4.9 Externe veiligheid Vanuit een goede ruimtelijke ordening is het van belang te kijken naar functie die gevaar kunnen opleveren in of in de nabijheid van het plangebied. Op grond van de AMvB Besluit externe veiligheid inrichtingen (Bevi) wordt daarom gekeken naar zogenaamde risicovolle inrichtingen. Ingevolge het Bevi is sprake van een kwetsbaar object indien het een gebouw betreft “waarin doorgaans grote aantallen personen gedurende een groot gedeelte van de dag aanwezig zijn.

Inrichtingen Binnen een straal van 2 kilometer van het plangebied liggen geen inrichtingen die gevaar op kunnen leveren voor de bewoners. Er zijn dan ook geen belemmeringen voor dit plan.

Transport gevaarlijke stoffen en buisleidingen Daarnaast wordt gekeken naar vervoer van gevaarlijke stoffen en hoofdgasleidingen. Doel hiervan is om zowel individuele personen als groepen mensen een minimum beschermingsniveau te bieden tegen een ongeval met gevaarlijke stoffen. figuur 6: uitsnede risicokaart (bron: http://nederland.risicokaart.nl) wegen Op circa 1000 meter ligt de Provinciale weg N374 (Borger-Stadskanaal). Deze weg ligt op een zo grote afstand van het plangebied, zodat het buiten de invloedsfeer van de weg valt. Er liggen geen van belang zijnde water- en spoorwegen in de nabijheid van het plangebied. De wegen vormen dan ook geen belemmering voor de realisatie van een woning met bedrijvigheid aan huis aan het Zuiderdiep 115 te Drouwenermond.

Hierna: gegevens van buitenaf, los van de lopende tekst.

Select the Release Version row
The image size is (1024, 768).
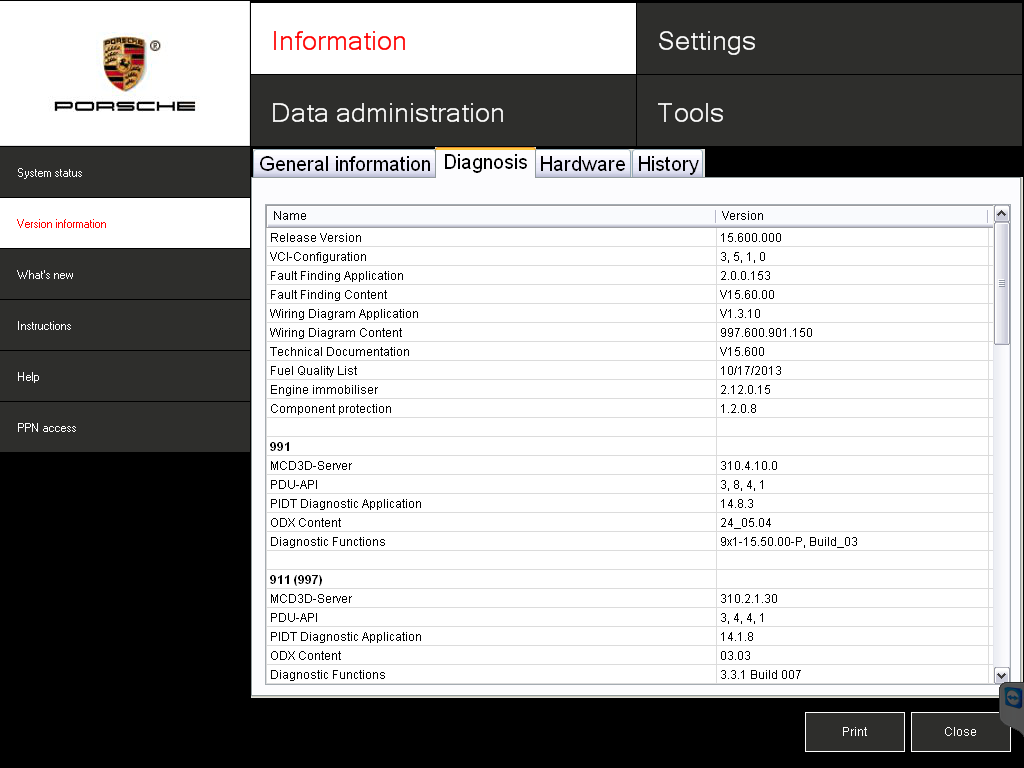490,238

Buisleidingen De dichtstbijzijnde buisleiding is een Aardgasleiding NEN 3650-leiding (53823 - 000438-003) diameter: 10,94 inch, werkdruk:66,20 bar) is van de Nederlandse Aardolie Maatschappij (NAM) en ligt op circa 1000 meter van het plangebied. Vanwege deze grote afstand van de buisleiding tot het plangebied en de kleinschaligheid en aard van het plan (Een woning in plaats van de huidige school), zijn er geen belemmeringen voor de voorgenomen woningbouw.

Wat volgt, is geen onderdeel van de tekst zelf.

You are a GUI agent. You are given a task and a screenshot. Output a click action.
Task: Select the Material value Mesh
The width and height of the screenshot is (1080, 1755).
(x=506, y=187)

4.10 Verkeer Zoals gesteld in paragraaf 4.8 worden er maximaal 7 voertuigen per etmaal verwacht. Doordat er voor een school meer voertuigen komen, wordt er van uitgegaan dat het aantal verkeersbewegingen voor dit perceel afneemt. Er is voldoende ruimte om op het perceel te parkeren. De woning is goed bereikbaar vanaf het Zuiderdiep, een doorgaande weg van Stadskanaal naar . Het plangebied is goed bereikbaar en een toename van het aantal voertuigen is te verwaarlozen, dat er geen problemen te verwachten zijn door de maatschappelijke bestemming te veranderen in een woonbestemming (met gepaste bedrijvigheid). figuur 7: Wegenstructuur nabij plangebied (bron: Google-Earth)

5. Uitvoerbaarheid Wettelijk bestaat de verplichting om inzicht te geven in de uitvoerbaarheid van een planologische ontwikkeling. Hierbij wordt onderscheid gemaakt in de maatschappelijke en de economische uitvoerbaarheid.

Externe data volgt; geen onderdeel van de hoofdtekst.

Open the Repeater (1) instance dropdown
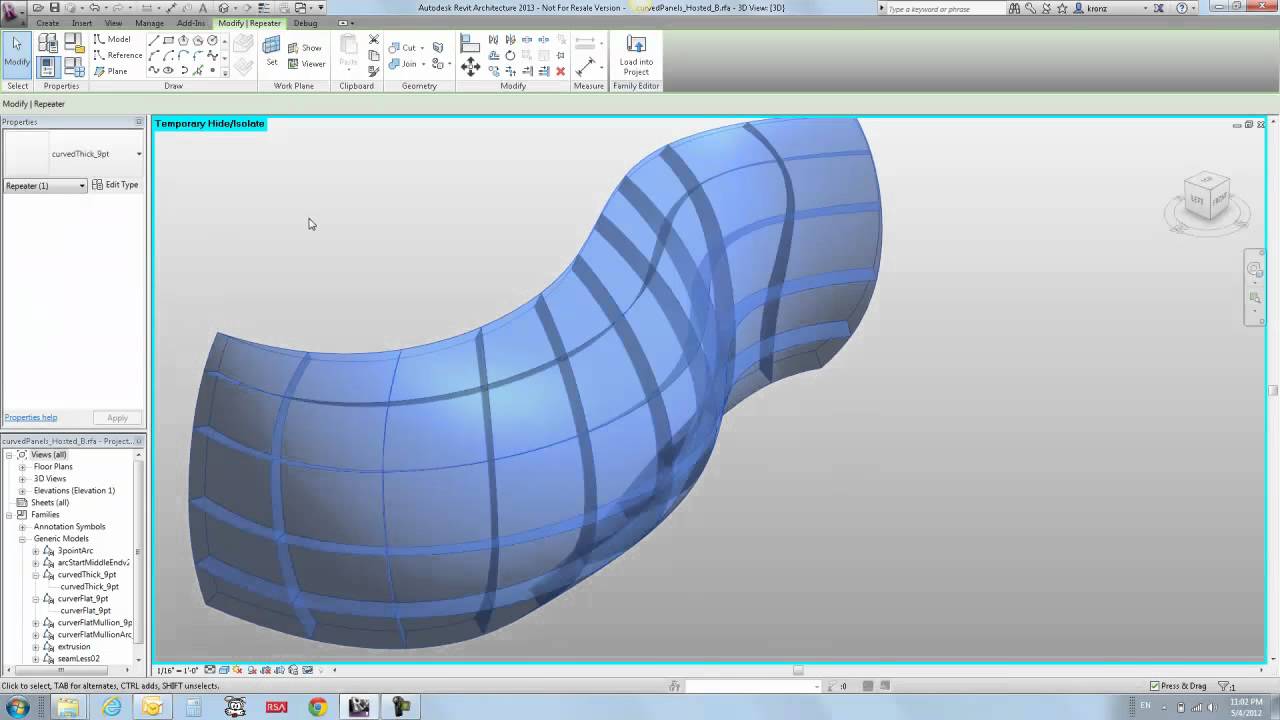The height and width of the screenshot is (720, 1280). (x=82, y=186)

5.1 Maatschappelijke uitvoerbaarheid Voor de wijziging van het bestemmingsplan is dient een wijzigingsprocedure ex artikel 3.6 van de Wet ruimtelijke ordening, juncto afdeling 3.4 van de Algemene Wet Bestuursrecht te worden gestart. Op grond van deze procedure is het wijzigingsplan gedurende 6 weken ter inzage gelegd. Gedurende deze termijn zijn geen zienswijzen ingediend bij het college van burgemeester en wethouders.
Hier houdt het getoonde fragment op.